§ Document excerpt
Congress passes laws. They use imperfect human language.
The executive enforces the laws, interpreting them in the process.
The judiciary judges the results of the executive’s interpretation, again interpreting the laws.
Congress can go back and refine the laws, if it sees fit, to clarify any unexpected interpretation.
This is how it has always worked. If the logic of the ruling is unassailable, then the only reason that this interpretation wasn’t enforced up until now is that no one thought to apply this logic.
You can say that congress screwed up back in the 60s when they wrote the law, and they probably did, but sometimes errors turn out good.
@James Joyner: You still haven’t responded to my observation that only in civil rights cases do we look at intent. Every commercial case hinges on what the statute says and not on what the intent was. Why are you carving out this exception for civil rights?
@James Joyner: You still haven’t responded to my observation that only in civil rights cases do we look at intent. Every commercial case hinges on what the statute says and not on what the intent was. Why are you carving out this exception for civil rights?
I think the only way to have a legal universe that works the way you want it to is the have all laws sunset, and sunset in a way that somehow require congressional action to address the sunset.

§ Task instructions
Continue the comment thread above about how Congress, the executive, and the courts interpret laws, picking up after its last sentence.

§ Source material
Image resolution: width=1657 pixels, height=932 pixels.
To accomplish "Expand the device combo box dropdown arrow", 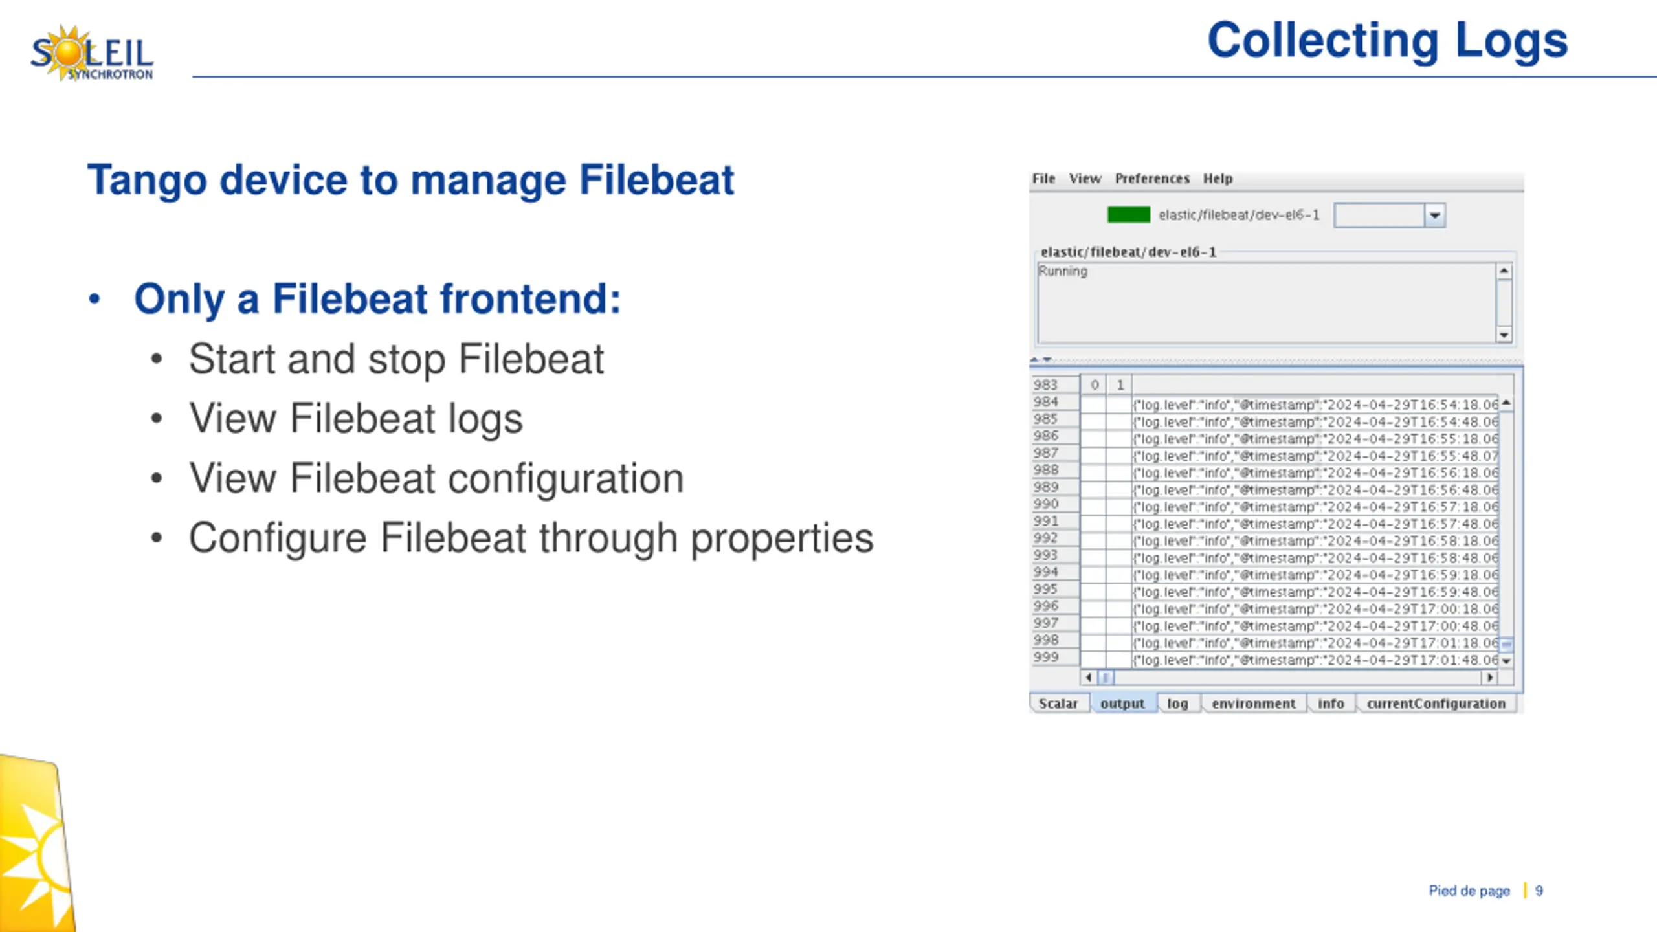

§ Written reply
I think, too, you would like the law to have more a static truth than is every really true about human institutions. (I understand the appeal, as I used to think more than way–the appeal that there actually be a true, right answer in almost a Platonic sense). It also requires an idealized Congress and court system that simply does not exist and never did.
@James Joyner: “And, even if Republicans in the Senate were able to stop it, there’s nothing to stop states and localities from changing their laws.”
Of course if one were a member of a class suffering from legalized discrimination one might wonder why one’s own civil rights should be subject to the whims and prejudices of a local minority, and whether it’s right that someone who lives a quarter mile away is afforded civil rights because his local government hasn’t been taken over by bigots.
This. James quoting Alito’s judicial philosophy is like me quoting my friend’s dog’s gustatory theories. You can put all kinds of high sounding words around her motivations but basically she’ll crawl into any garbage can that has what she wants.
I saw a chart over the weekend showing the history of polling on legal protections for LGBT people. As far back as 1977, 58% of Americans thought LGBT people should be protected from work place discrimination. It’s now 86%. For half a century and increasingly minuscule minority has thwarted popular will.
And you expect another generation to just sit their quietly and let their lives be destroyed because you don’t care the cost as long as your precious system is maintained. Because status quo means you don’t have to actually do anything about problems.
Screw your process.
I have a simple test. If your theory hurts children or innocent adults, screw your theory.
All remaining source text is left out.